Because there’s the fact of proliferation. The effects of those that should die, but don’t. Cells stack up, pile, mountain beyond the limit of our internal rate of removal. This brings our bodies into a cancerous state. And so ironically, beautifully, even, millions of microscopic deaths are what keep us alive.

I’m incapable of ignoring an analogy:

Dad had too much pain, too much sadness. Frustration. Anger. Then alcohol. From this, I became resentful. Spiteful. Cause and effect spreading like cancer. And then he died. And then our relationship got better. Because when closets get cluttered, attics get dusty, basements get stuffed with useless junk, we do some spring cleaning. Get rid of what we don’t need, what no longer feels vital.

I remember how one of my childhood chores was to weed the flower garden, to make room for beauty to blossom.

Cellular suicide helps the next generation to grow. Dad did, also.

One bookcase is thrown away. Another is about to be dusted.

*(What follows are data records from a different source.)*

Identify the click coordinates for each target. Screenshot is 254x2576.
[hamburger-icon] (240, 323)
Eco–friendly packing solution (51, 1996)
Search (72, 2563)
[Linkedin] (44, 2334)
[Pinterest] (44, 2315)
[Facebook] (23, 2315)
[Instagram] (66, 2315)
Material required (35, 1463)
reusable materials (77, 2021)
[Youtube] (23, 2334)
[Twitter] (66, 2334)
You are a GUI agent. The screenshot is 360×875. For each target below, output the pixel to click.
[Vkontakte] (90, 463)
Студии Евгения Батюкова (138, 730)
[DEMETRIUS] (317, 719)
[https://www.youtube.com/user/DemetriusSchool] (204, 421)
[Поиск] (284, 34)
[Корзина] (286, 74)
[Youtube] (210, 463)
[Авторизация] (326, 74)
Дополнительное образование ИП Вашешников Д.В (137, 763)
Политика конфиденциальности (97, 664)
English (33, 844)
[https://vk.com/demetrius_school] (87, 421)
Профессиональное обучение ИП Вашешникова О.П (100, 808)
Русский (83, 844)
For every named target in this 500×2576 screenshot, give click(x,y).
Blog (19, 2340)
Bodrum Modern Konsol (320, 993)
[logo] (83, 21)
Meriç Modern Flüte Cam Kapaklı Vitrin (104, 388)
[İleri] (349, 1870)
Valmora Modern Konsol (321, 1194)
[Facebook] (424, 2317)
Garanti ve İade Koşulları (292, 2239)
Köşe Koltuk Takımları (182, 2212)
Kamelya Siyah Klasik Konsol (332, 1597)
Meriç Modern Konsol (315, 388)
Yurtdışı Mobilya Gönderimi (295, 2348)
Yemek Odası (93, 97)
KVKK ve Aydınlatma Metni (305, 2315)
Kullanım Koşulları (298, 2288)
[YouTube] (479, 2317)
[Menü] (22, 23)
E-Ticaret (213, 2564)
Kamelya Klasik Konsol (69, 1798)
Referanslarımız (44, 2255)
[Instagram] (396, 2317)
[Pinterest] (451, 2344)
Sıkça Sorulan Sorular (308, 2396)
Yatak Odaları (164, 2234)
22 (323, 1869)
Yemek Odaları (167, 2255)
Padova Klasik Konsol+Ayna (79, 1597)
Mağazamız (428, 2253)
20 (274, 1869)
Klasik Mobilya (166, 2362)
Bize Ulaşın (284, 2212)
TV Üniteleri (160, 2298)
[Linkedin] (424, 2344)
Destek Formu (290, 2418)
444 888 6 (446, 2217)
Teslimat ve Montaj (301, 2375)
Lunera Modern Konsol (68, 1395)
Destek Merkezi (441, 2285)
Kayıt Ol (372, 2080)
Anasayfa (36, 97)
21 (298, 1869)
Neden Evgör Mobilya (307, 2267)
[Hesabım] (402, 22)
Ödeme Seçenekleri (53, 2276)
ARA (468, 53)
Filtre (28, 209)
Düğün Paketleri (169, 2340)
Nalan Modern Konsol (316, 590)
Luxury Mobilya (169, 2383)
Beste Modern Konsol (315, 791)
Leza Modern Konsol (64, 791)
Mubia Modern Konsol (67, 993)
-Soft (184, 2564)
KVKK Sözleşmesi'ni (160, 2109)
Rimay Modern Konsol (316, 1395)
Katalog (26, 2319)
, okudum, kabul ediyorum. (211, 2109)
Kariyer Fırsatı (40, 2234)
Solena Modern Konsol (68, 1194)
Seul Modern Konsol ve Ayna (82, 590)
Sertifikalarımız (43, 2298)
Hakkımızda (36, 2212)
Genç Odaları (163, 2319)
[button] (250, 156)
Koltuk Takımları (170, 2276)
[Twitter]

Through his death, our bodies have finally grown close to one another. Our story didn’t end with his last breath.

These are the layers of meaning I sift through. Sort out to find an answer. I remove the charred bone fragments of memory and blend them into a new, lasting consistency. Because our stories will continue, making new understandings and perspectives—perhaps even analogies. I let the layers of dust settle, because they point to the fact that parts of me have fallen—which is evidence that I’m continuing to live, to create more space for things to grow—like my reactions to how my father’s ashes are collecting dust. I take the wet paper towel and start wiping away the deaths that have helped me to move on, to grow.